The activities in the process are explained in the table below, to state them clearly. The concepts that are used to execute the activities are in capitals.

| Activity | Subactivity | Description |
| Prepare management (see Adoption) | Determine organizational changes | The process of determining the changes that will have to take place to make the big bang possible that results in a report of organizational changes |
|  | Agree on organizational changes | To be able to introduce the big bang, there has to be agreement about the change-plan which results in an agreement contract. If there's no agreement a new agreement meetings are necessary or the changes need to be determined different again and again, until an agreement contract is created. |
| Convert system | Make planning for future users | Create a plan for the people who will have to deal with the new system, so they have an overview of the events that are going to happen |
|  | Convert data from old system | Convert data from the old system so it can be used in the new system (Koop, Rooimans and de Theye, 2003) |
|  | Load data into new system | Load data the converted data into the new system |
|  | Test data in new system | Test data so it'll be known whether if the data will be usable in the new system |
|  | Execute offline trials | Execute trial with the system and with the users of the system to check whether if the system will work correct |
|  | Check to verify validity | Checking validity so the system can be made ready to become released (Koop, Rooimans and de Theye, 2003) |
| Release parts | Release converted database | Release the new database which is converted from the old database |
|  | Release produced application | Release the application which is produced for the staff |
|  | Release infrastructure | Release the new infrastructure |
| Prepare users | Maintain buffer of experienced staff | Create a buffer of staff who can take over the duties of the people who have to be trained in using the new system, so the daily work can go on |
|  | Train users | Train users in preparation for the big release of the system, to create a list of trained users |

=== Convert the system===
At first, a plan for the whole adoption process is needed. The plan allows future users to know what will happen and when they should expect certain changes, which avoids unnecessary uncertainties and therefore creates a better working atmosphere. The plan also makes clear when the real adoption takes place and gives the future users the opportunity to get ready for this change. The model below shows that the activities (in the grey box) lead to outcomes (in the boxes next to the grey box) to be able to have a partial outcome: the converted system

When the plan is made and everyone knows what is expected from them, the technical changeover can start. First the old data needs to be converted into a form which is able to work with the data in the new system (Koop, Rooimans and de Theye, 2003). Then this data needs to be loaded into the new system, which results in the so-called loaded data. This loaded data needs to be tested to check the efficiency of the data and to test the level of understanding of the future users. Off-line trials need to be executed to check whether the system and the users can work together. Not only do the efficiency and the understanding need to be tested, but the validity needs to be tested to make the level of data validation clear. If the data is not valid, the management need to determine the changes again and the organisation will have to prepare a different way of executing the Big bang adoption.
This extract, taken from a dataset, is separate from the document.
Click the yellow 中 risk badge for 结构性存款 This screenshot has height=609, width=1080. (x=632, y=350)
=== Release parts of the system===

If all the data is valid, separate parts of the system can be released. The database which is converted from the old database needs to be released, so the new data is accessible. Next, the produced application needs to be released, so the new application can also be used. The infrastructure of the whole new system also needs to be released, so that it is clear what the system will look like and how everything is connected (Koop, Rooimans and de Theye, 2003). In this phase only separate parts are released, which don't form the new system yet, but only parts of it. All of this happens off-line: only the system developers see this, while the users are still working on the old system. The model above shows what activities need to be executed (in the grey box) by the system controller, to get the outcomes that lead to the released parts. If the release of the parts failed, the management need to determine new changes again (See Adoption; Prepare an organization for adoption).
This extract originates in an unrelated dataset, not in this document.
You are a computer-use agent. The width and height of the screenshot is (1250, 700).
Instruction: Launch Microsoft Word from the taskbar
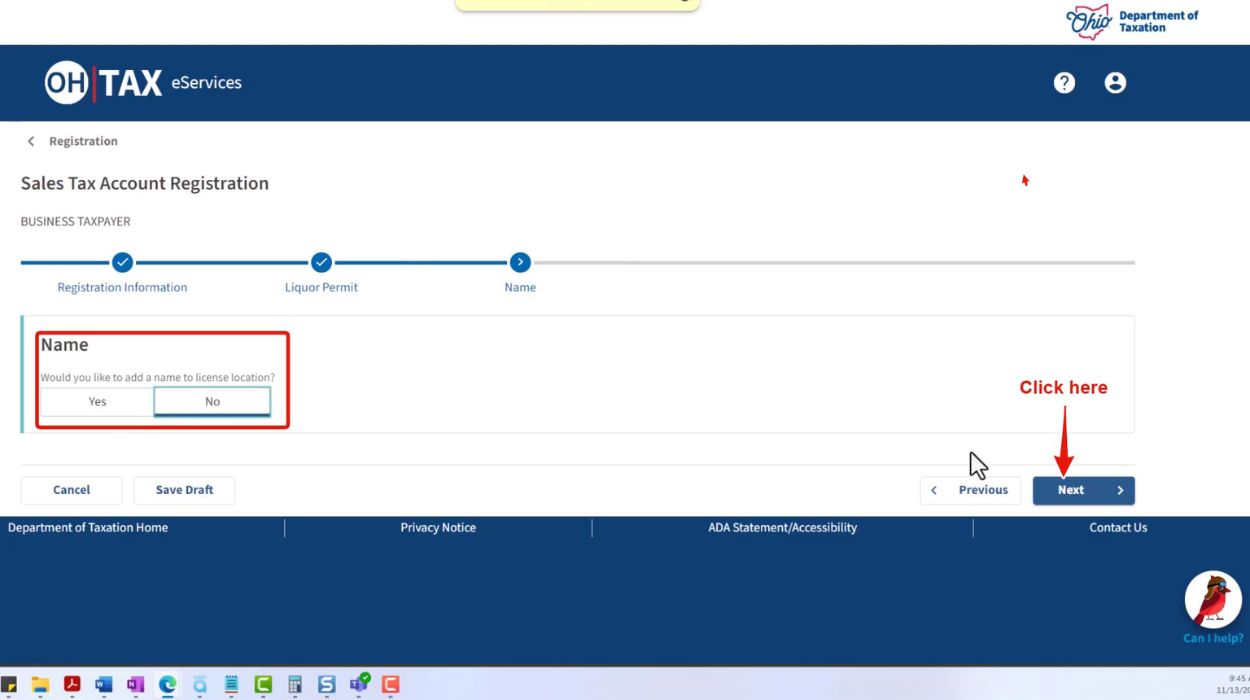tap(104, 685)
===Train the organization in using the system===

If the release of the separate parts succeeded, the next step will be to prepare the users. To be able to introduce the whole new system, i.e. to adopt it, all users need to be trained in working with the new system. Without huge consequences for the production level of an organization, training everyone is only possible if there is a buffer of experienced staff who can take over the daily work of the users that need to be trained. This means that for all the people that need to be trained, there will be staff available who can take over the work, so there won't be an enormous delay of work. The human resources department will create the buffer of experienced staff (activity in the grey box) by inviting applicants for the buffer. Then the users can be trained and the trained users can be listed, so a user preparation report can be written.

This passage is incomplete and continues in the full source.